[ENTRIES SHOWN — start]
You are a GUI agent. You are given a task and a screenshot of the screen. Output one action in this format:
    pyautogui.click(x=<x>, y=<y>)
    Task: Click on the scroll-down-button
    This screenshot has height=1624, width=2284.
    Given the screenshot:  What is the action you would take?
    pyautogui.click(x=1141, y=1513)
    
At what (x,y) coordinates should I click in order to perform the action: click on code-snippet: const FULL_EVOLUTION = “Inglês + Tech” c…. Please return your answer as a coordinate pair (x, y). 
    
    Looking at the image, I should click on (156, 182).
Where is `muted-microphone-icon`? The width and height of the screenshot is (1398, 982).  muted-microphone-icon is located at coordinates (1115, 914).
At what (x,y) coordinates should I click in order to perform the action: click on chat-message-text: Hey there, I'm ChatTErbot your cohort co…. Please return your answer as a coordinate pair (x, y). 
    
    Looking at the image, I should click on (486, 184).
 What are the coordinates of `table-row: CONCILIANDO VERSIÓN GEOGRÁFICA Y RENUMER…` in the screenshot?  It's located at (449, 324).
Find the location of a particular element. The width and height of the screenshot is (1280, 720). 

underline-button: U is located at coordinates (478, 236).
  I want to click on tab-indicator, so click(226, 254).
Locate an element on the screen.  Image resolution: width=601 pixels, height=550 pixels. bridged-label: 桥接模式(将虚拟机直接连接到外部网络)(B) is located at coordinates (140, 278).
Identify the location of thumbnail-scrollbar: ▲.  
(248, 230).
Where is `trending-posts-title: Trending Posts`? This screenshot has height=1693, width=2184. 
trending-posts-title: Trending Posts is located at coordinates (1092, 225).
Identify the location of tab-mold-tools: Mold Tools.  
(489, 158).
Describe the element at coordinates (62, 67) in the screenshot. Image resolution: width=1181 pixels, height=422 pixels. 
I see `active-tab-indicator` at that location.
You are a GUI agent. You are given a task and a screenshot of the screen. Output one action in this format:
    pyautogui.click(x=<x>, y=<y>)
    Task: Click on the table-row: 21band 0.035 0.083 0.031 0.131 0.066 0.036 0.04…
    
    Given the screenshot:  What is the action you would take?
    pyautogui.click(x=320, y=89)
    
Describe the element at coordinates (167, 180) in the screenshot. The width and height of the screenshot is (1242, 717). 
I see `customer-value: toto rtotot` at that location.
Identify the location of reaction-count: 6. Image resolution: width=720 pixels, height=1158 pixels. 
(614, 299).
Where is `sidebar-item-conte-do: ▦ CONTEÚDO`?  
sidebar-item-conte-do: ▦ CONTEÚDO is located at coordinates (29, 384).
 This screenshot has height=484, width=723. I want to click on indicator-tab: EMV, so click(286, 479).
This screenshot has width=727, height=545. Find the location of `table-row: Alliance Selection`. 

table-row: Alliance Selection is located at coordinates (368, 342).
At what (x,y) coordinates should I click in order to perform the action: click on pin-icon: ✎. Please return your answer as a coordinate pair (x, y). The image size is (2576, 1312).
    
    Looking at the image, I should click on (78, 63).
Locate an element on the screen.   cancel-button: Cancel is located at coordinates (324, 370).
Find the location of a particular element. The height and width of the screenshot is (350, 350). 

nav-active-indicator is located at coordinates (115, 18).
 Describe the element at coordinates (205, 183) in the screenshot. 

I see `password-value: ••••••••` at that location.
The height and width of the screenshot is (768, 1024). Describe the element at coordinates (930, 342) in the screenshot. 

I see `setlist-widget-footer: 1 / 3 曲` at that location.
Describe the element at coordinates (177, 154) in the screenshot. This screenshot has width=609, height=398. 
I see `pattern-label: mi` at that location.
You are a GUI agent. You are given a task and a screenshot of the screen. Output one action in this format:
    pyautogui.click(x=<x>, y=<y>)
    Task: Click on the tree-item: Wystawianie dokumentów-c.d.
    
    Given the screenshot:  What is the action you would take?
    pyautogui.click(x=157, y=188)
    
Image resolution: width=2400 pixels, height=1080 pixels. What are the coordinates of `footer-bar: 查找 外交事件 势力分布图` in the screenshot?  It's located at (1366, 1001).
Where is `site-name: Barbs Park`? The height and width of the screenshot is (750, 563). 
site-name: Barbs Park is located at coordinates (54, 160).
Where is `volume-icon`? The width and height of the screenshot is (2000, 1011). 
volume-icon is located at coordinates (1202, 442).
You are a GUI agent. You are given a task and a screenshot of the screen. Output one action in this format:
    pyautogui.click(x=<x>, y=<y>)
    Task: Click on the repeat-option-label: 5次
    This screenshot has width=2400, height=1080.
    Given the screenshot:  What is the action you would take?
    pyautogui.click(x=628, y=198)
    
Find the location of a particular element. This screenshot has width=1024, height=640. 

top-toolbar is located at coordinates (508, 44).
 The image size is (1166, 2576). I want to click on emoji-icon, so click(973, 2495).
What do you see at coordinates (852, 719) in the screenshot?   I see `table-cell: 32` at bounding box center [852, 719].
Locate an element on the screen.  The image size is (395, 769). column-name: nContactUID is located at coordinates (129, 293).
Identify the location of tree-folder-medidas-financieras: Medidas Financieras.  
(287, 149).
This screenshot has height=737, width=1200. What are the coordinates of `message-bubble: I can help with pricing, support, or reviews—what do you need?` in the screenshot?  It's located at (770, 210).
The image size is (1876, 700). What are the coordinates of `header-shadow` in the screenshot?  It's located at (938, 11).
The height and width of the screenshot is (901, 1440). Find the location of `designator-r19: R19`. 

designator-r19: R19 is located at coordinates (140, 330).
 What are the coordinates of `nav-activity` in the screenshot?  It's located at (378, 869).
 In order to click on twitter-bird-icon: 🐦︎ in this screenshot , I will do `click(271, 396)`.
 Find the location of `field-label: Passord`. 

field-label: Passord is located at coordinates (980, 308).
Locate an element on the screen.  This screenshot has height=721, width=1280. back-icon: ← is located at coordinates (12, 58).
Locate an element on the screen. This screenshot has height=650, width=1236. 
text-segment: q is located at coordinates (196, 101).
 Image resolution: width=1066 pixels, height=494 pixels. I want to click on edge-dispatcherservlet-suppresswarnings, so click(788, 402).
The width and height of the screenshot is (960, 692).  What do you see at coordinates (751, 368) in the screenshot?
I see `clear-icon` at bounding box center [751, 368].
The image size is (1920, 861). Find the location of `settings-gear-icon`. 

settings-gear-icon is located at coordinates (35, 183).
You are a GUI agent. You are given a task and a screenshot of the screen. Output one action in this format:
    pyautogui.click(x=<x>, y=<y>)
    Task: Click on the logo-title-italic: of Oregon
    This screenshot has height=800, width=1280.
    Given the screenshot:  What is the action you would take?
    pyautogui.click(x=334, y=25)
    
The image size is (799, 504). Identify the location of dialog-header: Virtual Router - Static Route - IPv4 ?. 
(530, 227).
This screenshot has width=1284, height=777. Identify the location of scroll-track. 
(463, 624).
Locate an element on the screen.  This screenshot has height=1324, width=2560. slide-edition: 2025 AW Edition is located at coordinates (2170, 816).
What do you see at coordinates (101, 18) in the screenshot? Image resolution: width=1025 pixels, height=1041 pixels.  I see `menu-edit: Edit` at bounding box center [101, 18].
[ENTRIES SHOWN — finish]
**EXERCISE REQUIREMENTS**
Retype the records verbatim, beginning at the line that contains "on code-snippet: const" and stopping after the line that contains "coordinates (1115, 914).".

**WRITTEN ANSWER**
At what (x,y) coordinates should I click in order to perform the action: click on code-snippet: const FULL_EVOLUTION = “Inglês + Tech” c…. Please return your answer as a coordinate pair (x, y). 
    
    Looking at the image, I should click on (156, 182).
Where is `muted-microphone-icon`? The width and height of the screenshot is (1398, 982).  muted-microphone-icon is located at coordinates (1115, 914).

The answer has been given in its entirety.